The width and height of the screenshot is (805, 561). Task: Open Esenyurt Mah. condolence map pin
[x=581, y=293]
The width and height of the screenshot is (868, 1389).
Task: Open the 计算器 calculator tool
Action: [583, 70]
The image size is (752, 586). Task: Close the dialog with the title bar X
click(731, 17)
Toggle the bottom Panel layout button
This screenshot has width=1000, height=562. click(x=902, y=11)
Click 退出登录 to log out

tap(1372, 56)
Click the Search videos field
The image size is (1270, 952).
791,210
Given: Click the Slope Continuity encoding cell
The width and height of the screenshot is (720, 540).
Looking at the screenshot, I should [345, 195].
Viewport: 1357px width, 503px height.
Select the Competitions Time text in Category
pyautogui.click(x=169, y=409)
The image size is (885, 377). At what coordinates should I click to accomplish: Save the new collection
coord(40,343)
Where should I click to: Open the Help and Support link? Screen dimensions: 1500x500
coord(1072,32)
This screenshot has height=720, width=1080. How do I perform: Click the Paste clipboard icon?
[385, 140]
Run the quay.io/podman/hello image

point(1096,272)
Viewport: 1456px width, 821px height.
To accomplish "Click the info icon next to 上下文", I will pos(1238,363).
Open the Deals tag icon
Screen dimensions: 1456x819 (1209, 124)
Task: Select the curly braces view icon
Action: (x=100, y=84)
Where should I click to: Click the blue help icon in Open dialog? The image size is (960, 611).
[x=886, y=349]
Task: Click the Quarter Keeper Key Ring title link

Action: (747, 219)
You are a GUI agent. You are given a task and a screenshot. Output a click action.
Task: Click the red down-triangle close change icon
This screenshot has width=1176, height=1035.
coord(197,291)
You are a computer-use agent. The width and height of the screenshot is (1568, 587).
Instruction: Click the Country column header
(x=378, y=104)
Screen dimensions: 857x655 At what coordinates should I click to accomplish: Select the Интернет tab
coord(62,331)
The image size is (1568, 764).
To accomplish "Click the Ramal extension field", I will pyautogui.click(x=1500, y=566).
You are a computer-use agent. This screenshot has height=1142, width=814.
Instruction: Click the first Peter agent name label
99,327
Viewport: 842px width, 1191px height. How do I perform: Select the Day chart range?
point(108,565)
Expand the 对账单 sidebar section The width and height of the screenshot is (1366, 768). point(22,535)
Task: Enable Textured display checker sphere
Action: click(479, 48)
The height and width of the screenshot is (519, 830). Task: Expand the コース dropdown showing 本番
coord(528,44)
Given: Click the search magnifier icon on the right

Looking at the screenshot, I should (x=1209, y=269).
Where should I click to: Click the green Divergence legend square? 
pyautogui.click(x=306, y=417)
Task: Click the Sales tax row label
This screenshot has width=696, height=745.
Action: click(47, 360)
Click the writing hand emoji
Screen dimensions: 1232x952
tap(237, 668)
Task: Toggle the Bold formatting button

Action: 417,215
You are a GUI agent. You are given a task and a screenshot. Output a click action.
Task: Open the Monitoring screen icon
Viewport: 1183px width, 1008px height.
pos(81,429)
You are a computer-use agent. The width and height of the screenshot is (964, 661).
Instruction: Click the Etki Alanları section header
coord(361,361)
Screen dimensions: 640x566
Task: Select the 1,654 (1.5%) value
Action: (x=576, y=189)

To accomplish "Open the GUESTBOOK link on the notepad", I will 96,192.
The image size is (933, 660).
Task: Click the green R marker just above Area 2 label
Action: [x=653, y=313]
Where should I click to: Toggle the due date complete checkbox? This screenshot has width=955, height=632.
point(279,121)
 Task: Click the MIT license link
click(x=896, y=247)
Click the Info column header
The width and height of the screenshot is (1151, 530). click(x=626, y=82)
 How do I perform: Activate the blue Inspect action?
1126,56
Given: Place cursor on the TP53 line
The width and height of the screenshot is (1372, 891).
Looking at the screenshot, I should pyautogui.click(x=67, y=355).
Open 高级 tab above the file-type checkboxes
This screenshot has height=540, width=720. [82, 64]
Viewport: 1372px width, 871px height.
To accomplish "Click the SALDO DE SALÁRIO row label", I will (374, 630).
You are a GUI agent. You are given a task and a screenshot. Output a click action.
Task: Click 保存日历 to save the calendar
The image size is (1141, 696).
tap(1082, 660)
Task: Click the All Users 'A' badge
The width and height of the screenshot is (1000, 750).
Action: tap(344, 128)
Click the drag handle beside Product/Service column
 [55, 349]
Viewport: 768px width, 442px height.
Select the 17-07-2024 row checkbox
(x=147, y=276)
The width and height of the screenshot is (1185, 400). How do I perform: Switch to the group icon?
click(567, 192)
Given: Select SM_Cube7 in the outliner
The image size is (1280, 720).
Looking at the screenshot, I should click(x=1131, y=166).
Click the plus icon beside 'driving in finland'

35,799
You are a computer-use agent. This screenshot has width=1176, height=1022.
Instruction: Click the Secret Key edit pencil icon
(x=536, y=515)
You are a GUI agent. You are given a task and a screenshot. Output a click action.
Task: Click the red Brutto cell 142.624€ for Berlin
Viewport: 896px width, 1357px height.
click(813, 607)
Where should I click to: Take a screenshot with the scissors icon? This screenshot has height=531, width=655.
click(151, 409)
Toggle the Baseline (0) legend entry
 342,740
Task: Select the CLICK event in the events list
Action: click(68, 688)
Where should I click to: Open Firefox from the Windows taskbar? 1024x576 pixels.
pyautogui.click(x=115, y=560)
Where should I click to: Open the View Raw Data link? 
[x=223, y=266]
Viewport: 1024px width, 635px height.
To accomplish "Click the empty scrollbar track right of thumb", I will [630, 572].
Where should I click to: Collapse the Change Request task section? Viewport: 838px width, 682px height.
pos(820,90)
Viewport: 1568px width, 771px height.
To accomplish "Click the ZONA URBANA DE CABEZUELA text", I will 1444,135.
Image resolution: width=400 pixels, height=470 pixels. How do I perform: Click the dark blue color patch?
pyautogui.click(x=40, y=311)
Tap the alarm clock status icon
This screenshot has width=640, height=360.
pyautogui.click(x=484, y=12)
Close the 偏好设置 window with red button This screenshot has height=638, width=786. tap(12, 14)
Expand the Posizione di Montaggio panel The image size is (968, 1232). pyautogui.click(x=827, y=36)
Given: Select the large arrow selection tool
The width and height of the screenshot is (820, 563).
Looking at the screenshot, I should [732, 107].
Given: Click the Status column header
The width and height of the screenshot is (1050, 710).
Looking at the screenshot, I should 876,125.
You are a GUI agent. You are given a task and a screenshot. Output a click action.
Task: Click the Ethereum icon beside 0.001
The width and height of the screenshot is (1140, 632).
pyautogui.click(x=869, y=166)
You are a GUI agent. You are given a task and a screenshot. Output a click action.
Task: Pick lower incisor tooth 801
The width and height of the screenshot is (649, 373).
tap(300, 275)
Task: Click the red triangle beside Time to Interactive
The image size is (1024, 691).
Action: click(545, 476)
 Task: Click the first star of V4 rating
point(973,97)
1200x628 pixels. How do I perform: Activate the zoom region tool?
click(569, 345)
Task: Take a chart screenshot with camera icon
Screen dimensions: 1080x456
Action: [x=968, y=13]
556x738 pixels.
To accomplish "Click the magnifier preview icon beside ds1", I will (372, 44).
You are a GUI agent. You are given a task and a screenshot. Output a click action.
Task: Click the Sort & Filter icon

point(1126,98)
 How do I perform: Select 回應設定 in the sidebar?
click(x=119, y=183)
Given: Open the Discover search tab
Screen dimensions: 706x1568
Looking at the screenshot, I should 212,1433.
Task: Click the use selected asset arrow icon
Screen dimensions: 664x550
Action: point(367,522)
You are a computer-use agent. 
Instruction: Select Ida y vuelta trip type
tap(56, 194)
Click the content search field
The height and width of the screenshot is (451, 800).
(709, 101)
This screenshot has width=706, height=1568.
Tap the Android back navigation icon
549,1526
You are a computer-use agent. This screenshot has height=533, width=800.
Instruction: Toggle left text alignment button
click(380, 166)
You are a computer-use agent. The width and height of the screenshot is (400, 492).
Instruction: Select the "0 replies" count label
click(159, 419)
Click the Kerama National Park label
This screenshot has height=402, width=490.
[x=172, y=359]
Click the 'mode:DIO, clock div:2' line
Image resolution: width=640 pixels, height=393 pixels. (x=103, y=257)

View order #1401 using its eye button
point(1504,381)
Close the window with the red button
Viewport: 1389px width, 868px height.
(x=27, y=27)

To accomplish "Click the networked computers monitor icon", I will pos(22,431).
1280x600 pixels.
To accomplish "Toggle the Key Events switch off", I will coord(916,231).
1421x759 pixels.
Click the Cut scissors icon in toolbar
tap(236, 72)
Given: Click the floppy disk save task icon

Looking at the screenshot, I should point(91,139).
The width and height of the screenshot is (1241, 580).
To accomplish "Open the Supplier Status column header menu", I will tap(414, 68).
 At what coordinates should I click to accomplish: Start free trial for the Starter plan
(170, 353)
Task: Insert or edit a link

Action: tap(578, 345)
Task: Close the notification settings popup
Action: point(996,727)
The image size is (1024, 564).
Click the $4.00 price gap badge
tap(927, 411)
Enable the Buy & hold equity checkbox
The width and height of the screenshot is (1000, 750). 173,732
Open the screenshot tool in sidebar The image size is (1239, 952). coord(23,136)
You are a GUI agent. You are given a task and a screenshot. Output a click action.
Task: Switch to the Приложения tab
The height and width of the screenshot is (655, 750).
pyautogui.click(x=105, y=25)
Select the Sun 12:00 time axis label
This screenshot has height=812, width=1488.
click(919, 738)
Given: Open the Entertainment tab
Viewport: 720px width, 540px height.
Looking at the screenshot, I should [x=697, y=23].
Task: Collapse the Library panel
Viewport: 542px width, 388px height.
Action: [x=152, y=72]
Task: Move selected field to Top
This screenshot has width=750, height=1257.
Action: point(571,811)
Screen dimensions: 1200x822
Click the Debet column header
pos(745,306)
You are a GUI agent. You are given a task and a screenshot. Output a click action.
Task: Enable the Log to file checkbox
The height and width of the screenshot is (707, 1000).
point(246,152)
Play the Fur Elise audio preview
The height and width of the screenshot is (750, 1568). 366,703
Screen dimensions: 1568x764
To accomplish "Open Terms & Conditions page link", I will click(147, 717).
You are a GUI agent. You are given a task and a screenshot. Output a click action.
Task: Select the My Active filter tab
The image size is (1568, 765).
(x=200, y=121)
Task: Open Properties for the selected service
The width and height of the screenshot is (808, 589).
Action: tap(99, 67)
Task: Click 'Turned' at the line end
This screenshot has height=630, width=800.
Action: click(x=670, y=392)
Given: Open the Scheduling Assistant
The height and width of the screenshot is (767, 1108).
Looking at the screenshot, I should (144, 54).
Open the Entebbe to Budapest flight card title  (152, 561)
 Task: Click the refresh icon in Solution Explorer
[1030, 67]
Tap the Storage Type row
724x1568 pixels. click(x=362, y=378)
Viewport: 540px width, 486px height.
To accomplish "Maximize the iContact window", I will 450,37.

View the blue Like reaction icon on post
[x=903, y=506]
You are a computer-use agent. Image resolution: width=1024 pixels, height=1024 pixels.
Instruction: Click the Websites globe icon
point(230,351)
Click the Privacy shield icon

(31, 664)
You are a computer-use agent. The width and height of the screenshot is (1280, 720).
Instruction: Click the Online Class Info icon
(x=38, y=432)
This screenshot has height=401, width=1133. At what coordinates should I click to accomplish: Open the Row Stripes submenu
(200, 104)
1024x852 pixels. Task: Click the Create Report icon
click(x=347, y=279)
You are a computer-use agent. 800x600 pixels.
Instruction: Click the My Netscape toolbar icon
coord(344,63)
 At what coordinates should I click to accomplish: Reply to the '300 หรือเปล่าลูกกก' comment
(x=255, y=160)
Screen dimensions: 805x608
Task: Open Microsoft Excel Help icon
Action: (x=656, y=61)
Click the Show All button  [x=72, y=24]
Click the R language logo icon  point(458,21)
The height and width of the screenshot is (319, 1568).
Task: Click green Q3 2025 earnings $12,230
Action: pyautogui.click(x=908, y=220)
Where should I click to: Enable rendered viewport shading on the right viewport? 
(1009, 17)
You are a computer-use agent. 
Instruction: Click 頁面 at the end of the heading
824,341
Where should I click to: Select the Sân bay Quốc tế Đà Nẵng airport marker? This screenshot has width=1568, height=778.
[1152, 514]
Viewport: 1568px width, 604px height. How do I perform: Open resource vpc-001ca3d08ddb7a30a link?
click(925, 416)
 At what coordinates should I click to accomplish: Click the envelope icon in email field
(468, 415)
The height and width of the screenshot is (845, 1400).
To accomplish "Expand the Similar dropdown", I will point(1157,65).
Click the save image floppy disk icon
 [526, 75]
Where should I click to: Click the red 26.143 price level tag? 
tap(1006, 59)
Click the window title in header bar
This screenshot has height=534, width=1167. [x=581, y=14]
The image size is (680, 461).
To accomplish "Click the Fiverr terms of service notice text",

* Exercise details *
Lines containing the word "cell": copy every one of them from the records above.

* Answer box *
Given: Click the Slope Continuity encoding cell
Task: Click the red Brutto cell 142.624€ for Berlin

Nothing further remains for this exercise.